С появлением в доме Виолы расширился круг наших знакомств. Прежде общались мы только с друзьями, теперь перезнакомились со всей округой, пусть и не коротко. Эмеренц трижды – утром, днем и вечером – выводила Виолу, но случалось, что из-за какой-нибудь неурочной работы дневная прогулка отменялась; тогда эта обязанность ложилась на нас. Муж или я выходили с собакой, неизменно устремляясь за ней, куда уж потащит. Сначала путь наш лежал к жилищу Эмеренц, причем каждый раз приходилось заглядывать в ворота – удостовериться, в самом ли деле ее дома нет, и, лишь когда собачье обоняние это подтвердит, можно было следовать дальше.

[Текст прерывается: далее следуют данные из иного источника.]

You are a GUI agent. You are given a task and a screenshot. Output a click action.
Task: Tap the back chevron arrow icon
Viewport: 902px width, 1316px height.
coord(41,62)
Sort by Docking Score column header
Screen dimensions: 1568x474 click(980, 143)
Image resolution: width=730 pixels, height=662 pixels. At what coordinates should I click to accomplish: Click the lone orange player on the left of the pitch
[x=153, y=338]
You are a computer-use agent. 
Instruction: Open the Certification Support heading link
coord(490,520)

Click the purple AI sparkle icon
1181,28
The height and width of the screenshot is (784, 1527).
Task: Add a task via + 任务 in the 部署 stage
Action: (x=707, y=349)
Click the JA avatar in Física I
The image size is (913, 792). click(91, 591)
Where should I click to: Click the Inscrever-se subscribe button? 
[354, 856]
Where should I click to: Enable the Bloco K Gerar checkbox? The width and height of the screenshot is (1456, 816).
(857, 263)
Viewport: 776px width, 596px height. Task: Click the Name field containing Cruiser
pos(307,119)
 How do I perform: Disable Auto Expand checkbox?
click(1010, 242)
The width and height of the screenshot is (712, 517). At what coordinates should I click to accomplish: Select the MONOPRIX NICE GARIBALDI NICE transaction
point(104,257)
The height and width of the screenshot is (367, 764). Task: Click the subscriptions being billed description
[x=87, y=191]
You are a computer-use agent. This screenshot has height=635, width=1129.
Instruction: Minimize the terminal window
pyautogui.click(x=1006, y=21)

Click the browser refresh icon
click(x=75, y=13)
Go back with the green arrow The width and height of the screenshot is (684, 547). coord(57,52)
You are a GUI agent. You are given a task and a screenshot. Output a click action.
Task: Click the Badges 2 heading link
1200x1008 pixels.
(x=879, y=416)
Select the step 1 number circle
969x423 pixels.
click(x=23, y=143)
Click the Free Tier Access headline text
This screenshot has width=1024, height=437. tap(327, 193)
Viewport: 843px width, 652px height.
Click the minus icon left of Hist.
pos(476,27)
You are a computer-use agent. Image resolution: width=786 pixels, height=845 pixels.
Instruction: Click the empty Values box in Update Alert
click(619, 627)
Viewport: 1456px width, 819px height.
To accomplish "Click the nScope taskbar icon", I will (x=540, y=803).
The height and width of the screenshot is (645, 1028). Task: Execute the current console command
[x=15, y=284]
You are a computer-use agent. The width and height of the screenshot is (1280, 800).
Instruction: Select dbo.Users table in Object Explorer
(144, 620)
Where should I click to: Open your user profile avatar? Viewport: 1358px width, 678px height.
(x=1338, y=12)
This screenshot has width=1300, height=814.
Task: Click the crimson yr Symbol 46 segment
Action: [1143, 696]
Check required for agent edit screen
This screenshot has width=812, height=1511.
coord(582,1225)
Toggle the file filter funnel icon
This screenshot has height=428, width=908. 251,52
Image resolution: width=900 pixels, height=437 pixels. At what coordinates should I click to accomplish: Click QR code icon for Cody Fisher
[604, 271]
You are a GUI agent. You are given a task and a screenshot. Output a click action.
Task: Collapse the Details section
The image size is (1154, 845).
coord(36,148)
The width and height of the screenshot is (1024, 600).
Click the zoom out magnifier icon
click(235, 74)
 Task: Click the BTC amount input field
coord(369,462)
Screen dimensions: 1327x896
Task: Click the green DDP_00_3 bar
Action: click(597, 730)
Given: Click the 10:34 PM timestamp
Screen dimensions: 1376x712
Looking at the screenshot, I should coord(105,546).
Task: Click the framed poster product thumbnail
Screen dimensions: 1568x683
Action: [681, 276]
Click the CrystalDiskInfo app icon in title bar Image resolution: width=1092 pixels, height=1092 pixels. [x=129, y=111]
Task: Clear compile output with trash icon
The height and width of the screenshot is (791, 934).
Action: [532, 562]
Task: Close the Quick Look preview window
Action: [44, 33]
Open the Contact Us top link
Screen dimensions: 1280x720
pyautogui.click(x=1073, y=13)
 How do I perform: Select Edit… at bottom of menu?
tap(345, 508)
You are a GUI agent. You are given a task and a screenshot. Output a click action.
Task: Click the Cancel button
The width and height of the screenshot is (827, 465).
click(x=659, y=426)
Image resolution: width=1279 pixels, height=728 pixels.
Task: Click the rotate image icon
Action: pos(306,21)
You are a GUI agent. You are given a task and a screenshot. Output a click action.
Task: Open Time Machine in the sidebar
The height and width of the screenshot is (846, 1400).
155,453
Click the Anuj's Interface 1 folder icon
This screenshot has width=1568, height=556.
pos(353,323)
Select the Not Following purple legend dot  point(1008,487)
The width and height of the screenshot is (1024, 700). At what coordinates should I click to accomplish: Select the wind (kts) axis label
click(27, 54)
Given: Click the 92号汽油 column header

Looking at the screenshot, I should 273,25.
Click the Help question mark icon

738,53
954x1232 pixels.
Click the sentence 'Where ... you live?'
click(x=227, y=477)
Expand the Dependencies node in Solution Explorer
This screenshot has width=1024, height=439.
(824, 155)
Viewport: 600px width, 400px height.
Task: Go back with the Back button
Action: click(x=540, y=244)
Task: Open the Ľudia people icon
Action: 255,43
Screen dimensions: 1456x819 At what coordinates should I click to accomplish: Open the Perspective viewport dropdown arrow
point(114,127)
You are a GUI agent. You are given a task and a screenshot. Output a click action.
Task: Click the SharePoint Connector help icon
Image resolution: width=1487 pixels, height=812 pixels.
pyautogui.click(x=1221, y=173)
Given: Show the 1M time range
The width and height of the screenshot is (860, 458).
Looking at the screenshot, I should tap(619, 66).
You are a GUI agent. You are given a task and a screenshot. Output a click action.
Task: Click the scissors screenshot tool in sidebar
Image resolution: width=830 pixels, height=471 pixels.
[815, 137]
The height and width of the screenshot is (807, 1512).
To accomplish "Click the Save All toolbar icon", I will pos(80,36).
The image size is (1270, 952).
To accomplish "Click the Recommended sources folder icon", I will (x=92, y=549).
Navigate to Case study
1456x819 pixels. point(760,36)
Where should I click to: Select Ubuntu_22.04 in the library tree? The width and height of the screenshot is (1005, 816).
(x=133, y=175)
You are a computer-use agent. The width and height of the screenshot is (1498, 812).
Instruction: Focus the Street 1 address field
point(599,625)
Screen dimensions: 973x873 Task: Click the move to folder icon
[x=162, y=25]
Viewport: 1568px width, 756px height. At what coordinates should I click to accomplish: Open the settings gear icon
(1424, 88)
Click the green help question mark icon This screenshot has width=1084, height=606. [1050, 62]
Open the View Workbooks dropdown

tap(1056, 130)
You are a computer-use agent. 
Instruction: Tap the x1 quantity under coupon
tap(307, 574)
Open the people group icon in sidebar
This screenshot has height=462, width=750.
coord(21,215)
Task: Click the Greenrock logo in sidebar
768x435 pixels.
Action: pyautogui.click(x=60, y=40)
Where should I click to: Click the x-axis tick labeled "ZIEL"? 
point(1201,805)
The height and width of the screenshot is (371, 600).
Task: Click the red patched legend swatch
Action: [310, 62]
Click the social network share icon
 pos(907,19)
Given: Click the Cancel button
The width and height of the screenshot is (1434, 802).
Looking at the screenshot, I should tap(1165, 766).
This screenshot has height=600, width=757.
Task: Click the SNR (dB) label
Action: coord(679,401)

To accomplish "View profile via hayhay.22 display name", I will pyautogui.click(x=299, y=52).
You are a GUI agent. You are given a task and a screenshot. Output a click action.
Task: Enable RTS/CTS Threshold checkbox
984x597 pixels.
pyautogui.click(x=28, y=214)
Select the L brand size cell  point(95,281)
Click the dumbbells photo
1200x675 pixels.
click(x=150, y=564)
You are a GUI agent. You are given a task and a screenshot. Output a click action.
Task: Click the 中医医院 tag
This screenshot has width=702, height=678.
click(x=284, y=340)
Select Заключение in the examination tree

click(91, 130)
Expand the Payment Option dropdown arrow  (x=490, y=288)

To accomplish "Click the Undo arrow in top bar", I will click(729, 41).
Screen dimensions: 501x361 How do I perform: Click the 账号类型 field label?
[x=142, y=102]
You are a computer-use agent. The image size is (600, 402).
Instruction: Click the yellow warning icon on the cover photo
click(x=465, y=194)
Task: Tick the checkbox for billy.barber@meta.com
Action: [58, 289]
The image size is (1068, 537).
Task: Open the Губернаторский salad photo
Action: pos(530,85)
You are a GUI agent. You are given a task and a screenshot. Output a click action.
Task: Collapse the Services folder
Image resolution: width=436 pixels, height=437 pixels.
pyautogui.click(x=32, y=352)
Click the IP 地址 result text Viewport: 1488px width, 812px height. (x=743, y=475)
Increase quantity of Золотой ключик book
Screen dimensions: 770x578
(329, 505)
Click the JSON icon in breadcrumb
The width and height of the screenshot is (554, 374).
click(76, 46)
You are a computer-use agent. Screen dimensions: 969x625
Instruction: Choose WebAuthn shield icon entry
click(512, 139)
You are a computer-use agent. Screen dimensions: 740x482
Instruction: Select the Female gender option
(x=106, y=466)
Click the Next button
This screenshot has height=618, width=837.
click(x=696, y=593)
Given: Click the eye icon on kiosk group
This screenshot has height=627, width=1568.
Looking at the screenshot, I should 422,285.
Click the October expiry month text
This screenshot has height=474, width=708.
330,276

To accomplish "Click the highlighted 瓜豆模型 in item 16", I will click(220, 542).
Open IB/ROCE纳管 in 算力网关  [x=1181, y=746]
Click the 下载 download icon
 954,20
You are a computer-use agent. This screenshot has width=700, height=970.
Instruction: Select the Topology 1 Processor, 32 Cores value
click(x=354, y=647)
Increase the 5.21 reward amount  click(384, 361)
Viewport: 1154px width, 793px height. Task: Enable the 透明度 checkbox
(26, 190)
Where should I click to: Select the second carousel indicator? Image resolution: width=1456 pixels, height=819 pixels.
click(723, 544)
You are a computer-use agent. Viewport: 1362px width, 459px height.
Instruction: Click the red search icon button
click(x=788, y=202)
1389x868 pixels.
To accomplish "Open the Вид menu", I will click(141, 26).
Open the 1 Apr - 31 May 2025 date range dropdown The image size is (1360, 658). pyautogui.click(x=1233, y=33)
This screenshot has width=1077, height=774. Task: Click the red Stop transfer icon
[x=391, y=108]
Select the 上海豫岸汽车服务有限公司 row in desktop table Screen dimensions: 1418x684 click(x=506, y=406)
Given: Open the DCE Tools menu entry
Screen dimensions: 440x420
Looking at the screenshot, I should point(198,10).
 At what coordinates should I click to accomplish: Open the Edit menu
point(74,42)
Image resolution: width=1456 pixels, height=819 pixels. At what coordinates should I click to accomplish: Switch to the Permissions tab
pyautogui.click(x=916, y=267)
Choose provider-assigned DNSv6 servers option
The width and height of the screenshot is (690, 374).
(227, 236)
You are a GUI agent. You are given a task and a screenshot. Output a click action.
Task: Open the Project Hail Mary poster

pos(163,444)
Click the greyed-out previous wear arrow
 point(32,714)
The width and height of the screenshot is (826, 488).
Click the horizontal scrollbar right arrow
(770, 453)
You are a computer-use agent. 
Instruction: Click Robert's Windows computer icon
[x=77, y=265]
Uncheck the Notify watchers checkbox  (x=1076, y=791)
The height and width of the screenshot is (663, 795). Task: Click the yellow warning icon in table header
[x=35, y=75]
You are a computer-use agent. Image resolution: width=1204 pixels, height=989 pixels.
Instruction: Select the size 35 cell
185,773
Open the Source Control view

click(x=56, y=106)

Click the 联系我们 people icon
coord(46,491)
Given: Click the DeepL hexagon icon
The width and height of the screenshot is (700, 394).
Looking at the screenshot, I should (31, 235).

Бывало, однако, что она оказывалась дома, но занятая чем-нибудь, отнюдь не требующим Виолиного участия; тогда, к стыду моему, оставалось лишь ждать под дверью со скулящим, царапающимся псом, покуда Эмеренц не выскочит, ругательски его ругая за то, что мешает. То стеганет, а то еще и отчитает за назойливость: чего ломишься, мол, виделись ведь утром – и вечером встретимся опять. Или, потрепав по шее, велит знакомый номер исполнить, сахарку даст и только после прогонит снова на улицу. Ну а не застанем Эмеренц у себя, пустимся искать где-нибудь у чужих ворот. Тогда уже там, на улице, разыгрывалось представление – с той разницей, что Эмеренц заставляла повторить его несколько раз, и мы, к своему ужасу, оказывались в центре общего внимания. Так перезнакомились мы чуть не со всеми соседями, с которыми иначе и не сошлись бы никогда. А если у Эмеренц у самой собиралось общество – конечно, в хорошую погоду, когда можно было усесться перед входом на скамейках, – пес изумлял гостей еще другими штуками: сам разыскивал свою миску и плошку для питья, которые Эмеренц перепрятывала по нескольку раз. Я все гадала: почему это они так послушно остаются снаружи, не переступая порога Заповедного Града? Все – хорошие знакомые, даже друзья, а Йожи – так близкий родственник; а закон замкнутых дверей и на них распространяется.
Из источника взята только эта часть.